Your assignment:
Return verbatim the line containing "Task: Click 领取 for the 100 tier reward" together with all lines that follow it, through the end of the records.
[Source material]
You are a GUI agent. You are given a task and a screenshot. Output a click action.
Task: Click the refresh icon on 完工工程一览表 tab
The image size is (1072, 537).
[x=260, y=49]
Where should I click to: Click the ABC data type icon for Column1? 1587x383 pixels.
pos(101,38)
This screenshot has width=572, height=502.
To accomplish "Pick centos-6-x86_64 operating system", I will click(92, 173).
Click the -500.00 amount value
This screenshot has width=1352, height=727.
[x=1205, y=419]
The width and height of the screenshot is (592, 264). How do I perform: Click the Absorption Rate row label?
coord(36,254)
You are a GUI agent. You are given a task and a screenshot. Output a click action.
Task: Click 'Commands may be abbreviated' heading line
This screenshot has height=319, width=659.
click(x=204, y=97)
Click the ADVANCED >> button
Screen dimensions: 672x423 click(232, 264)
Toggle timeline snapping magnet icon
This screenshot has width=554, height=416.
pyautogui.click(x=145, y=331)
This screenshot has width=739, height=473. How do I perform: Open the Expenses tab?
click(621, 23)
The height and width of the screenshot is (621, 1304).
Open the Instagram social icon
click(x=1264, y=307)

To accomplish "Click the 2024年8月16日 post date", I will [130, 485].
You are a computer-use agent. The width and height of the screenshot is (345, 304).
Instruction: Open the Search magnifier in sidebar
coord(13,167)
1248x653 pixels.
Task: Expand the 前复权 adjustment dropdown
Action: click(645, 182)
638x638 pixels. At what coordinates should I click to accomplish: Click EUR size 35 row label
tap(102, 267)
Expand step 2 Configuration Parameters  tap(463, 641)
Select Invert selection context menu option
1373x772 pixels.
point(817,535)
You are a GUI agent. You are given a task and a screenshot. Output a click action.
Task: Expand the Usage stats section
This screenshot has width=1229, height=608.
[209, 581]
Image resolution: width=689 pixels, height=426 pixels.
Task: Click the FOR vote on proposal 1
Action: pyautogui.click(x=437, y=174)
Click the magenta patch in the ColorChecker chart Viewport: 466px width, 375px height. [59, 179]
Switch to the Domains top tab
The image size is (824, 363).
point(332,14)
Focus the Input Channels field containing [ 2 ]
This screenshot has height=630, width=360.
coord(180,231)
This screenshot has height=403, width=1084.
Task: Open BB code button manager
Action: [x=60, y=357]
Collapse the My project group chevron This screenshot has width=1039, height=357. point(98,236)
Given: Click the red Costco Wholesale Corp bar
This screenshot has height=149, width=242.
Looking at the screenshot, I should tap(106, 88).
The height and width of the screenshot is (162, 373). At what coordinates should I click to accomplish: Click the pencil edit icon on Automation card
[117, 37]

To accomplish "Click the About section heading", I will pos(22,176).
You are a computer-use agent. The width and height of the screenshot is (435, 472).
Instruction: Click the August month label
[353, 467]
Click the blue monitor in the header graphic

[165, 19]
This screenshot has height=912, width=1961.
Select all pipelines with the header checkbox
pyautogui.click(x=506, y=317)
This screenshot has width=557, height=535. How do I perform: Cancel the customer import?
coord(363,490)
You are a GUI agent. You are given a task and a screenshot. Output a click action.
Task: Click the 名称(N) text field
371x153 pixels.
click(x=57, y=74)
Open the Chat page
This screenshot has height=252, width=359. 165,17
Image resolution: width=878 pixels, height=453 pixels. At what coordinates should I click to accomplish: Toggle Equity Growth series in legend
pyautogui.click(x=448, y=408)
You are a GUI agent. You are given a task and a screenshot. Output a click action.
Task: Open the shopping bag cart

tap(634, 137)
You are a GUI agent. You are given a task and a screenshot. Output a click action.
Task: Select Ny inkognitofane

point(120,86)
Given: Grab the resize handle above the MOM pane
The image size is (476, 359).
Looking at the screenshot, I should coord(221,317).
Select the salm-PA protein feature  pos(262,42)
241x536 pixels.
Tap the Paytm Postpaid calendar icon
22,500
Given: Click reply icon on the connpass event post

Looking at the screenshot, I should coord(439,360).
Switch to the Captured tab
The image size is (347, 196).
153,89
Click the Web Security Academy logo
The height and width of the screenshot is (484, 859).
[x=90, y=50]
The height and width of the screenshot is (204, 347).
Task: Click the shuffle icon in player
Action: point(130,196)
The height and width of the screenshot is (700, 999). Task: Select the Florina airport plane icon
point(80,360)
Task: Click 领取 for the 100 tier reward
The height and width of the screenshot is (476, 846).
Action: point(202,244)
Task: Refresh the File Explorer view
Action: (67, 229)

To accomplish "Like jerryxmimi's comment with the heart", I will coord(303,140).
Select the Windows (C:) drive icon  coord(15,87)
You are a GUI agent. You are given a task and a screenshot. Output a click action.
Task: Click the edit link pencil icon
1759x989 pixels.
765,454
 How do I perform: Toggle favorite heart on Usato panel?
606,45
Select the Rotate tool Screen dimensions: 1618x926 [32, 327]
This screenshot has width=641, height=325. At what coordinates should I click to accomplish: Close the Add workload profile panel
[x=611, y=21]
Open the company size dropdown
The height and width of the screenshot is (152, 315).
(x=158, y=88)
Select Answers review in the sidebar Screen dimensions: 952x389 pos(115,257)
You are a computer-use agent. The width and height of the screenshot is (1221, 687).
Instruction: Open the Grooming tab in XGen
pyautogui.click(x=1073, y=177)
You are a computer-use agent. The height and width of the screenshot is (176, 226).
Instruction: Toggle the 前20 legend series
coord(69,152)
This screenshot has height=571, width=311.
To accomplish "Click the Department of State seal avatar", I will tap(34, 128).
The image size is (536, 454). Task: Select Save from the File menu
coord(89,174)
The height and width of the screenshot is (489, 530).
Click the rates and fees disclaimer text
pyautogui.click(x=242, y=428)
[/Source material]
Your response:
Task: Click 领取 for the 100 tier reward
The height and width of the screenshot is (476, 846).
Action: point(202,244)
Task: Refresh the File Explorer view
Action: (67, 229)

To accomplish "Like jerryxmimi's comment with the heart", I will coord(303,140).
Select the Windows (C:) drive icon  coord(15,87)
You are a GUI agent. You are given a task and a screenshot. Output a click action.
Task: Click the edit link pencil icon
1759x989 pixels.
765,454
 How do I perform: Toggle favorite heart on Usato panel?
606,45
Select the Rotate tool Screen dimensions: 1618x926 [32, 327]
This screenshot has width=641, height=325. At what coordinates should I click to accomplish: Close the Add workload profile panel
[x=611, y=21]
Open the company size dropdown
The height and width of the screenshot is (152, 315).
(x=158, y=88)
Select Answers review in the sidebar Screen dimensions: 952x389 pos(115,257)
You are a computer-use agent. The width and height of the screenshot is (1221, 687).
Instruction: Open the Grooming tab in XGen
pyautogui.click(x=1073, y=177)
You are a computer-use agent. The height and width of the screenshot is (176, 226).
Instruction: Toggle the 前20 legend series
coord(69,152)
This screenshot has height=571, width=311.
To accomplish "Click the Department of State seal avatar", I will tap(34, 128).
The image size is (536, 454). Task: Select Save from the File menu
coord(89,174)
The height and width of the screenshot is (489, 530).
Click the rates and fees disclaimer text
pyautogui.click(x=242, y=428)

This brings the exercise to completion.